It began when my coworker, despite already knowing how to program, was forced to take the intro level Computer Science course at my university. We joked with him about how he needs to make a program that works, but the grading TAs wouldn’t be able to figure out how it works. So that is the requirement, to make a functioning program that completes an assignment while obfuscating it such that the graders think that it shouldn’t work. With this in mind, I started to think through the arsenal of tricks in C that I’ve seen used before and one thing in particular stood out. The idea for this trick I will explain how to accomplish came from a blog with the name main is usually a function which got me thinking about when would main not be a function? Let’s find out then!

(If you want to download any of the files, you can download a zip of all the files I wrote here Remember that I wrote them on 64bit Linux and you’ll need to adjust them to work on other platforms I’m guessing)

My problem solving process is typically the same thing I imagine most programmers do. Step 1: Google search about the problem. Step 2: Click every link on the first page that seems relevent. If not solved, try a different query and repeat. Thankfully, the answer to this question came on the very first search on this Stackoverflow answer. Apparently in 1984, a strange program won the IOCCC where main was declared as a short main[] = {...} and somehow this did stuff and printed to the screen! Too bad it was written for a whole different architecture and compiler so there is really no easy way for me to find out what it did, but judging from the fact that it is just a bunch of numbers, I can surmise that the numbers there are just the compiled binary of some short function and the linker when looking for the main function just throws this in the place of it.

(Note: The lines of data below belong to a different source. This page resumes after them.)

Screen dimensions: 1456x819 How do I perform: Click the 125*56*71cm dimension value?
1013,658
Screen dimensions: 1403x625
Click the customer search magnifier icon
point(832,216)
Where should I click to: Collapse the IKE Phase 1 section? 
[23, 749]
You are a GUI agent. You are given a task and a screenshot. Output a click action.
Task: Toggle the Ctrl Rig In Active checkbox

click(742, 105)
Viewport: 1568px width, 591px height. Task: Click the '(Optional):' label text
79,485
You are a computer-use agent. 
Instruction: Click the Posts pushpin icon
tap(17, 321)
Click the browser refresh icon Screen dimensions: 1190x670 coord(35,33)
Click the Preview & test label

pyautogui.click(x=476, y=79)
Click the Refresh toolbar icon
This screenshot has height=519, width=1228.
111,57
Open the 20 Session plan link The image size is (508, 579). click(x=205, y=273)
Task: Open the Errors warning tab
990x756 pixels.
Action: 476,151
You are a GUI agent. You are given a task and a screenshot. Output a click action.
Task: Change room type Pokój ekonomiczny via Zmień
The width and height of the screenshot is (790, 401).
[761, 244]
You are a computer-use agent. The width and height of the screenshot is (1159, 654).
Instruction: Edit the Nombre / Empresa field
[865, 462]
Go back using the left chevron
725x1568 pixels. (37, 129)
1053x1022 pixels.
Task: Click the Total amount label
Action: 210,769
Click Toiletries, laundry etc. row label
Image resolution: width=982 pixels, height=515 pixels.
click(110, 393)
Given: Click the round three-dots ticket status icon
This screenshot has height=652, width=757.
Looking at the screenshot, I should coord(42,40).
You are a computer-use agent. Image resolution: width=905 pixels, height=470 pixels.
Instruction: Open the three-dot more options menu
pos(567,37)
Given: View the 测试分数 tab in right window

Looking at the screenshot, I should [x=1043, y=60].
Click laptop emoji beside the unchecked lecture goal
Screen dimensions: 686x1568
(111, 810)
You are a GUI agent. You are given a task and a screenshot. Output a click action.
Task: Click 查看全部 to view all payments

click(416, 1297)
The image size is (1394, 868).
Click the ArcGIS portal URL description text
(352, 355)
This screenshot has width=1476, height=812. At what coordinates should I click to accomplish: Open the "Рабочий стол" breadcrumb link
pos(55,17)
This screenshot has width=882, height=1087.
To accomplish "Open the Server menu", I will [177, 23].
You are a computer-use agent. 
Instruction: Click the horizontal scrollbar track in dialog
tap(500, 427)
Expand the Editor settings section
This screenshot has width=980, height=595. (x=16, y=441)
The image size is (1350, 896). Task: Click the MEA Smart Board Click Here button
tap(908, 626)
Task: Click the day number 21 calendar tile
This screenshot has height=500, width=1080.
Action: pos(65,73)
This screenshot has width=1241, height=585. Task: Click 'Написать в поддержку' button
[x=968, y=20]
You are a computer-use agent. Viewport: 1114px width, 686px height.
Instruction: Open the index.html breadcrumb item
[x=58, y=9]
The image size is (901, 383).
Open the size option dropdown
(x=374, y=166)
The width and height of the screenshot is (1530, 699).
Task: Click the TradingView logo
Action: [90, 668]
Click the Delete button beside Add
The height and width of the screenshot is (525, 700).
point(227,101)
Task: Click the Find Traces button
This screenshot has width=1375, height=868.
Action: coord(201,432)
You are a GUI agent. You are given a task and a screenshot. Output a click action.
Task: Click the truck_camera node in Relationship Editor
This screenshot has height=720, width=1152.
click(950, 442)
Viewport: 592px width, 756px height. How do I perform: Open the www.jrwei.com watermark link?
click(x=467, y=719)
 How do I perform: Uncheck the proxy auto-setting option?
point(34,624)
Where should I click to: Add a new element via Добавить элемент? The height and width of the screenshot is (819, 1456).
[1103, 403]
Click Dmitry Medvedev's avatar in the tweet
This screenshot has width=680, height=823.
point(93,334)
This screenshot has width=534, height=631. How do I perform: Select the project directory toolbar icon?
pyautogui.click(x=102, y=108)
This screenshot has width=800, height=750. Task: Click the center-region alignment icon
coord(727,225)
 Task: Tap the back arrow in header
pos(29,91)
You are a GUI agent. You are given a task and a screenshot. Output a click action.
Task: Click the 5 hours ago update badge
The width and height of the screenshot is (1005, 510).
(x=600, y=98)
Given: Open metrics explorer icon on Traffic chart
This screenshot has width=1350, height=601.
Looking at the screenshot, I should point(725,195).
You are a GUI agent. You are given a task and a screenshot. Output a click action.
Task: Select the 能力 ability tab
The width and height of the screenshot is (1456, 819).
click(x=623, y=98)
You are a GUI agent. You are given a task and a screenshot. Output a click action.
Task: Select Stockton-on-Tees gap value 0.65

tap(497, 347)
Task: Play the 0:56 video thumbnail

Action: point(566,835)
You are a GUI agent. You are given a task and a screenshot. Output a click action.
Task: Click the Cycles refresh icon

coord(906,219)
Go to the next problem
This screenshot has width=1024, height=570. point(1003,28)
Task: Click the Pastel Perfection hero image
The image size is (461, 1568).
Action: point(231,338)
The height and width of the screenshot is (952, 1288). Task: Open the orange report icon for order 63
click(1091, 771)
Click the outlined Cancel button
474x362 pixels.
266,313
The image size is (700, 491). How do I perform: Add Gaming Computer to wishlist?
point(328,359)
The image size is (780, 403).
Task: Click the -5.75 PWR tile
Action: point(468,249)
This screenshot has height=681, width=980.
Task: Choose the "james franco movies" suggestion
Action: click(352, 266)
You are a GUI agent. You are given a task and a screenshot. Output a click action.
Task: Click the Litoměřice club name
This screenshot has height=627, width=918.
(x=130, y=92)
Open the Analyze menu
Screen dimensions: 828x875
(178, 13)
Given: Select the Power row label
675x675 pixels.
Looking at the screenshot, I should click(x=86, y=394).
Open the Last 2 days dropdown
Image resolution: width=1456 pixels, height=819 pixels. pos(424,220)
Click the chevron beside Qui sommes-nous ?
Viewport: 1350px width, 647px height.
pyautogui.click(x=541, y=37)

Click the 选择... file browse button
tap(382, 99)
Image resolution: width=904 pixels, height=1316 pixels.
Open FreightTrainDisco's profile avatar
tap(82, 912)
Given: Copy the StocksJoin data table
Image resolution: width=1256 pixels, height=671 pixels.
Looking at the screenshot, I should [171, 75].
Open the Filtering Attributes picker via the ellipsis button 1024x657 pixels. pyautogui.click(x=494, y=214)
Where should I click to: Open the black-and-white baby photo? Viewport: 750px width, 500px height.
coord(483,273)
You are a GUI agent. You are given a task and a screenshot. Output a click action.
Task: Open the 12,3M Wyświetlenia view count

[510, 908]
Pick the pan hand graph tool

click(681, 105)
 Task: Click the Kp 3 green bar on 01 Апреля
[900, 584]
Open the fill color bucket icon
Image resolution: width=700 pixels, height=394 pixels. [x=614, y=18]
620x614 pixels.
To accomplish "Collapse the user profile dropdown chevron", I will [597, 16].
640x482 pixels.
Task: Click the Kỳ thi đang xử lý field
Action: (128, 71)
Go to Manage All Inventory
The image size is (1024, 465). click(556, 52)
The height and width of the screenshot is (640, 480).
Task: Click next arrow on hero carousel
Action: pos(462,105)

With our hypothesis in place, that the code for the program is just the compiled assembly of main function represented as an array, lets see if we can replicate this by making a small program and seeing if we can do that.

char main[] = "Hello world!";
$ gcc -Wall main_char.c -o first
main_char.c:1:6: warning: ‘main’ is usually a function [-Wmain]
 char main[] = "Hello world!";
$ ./first
Segmentation fault

Alright! It worked! Kinda… So our next goal is we want it to actually print something to the screen. Thinking back to my limited ASM experience, I recalled that there are different sections of the compiled which determine where different things go. The two sections that are most relevent to us are the .text section and the .data section. .text contains all the executable code and it it readonly whereas .data contains readable and writable code, but its not executable. In our case, we can only fill in code for the main function, so anything that gets placed in the data section is a no go. We need to find a way to get the string "Hello world!" inside the main function and reference it.

I began by looking into how to print something with as little code as possible. Since I knew the target system is going to be 64bit Linux, I found that I can call the system write call and it would write out to the screen. Looking back at this now that I’m writing the code, I don’t think that I needed to use Assembly for this, but at the same time, I’m really glad I got to learn what I did. Getting started writing inline GCC asm was the hardest part, but once I got the hang of it, it started to become easier.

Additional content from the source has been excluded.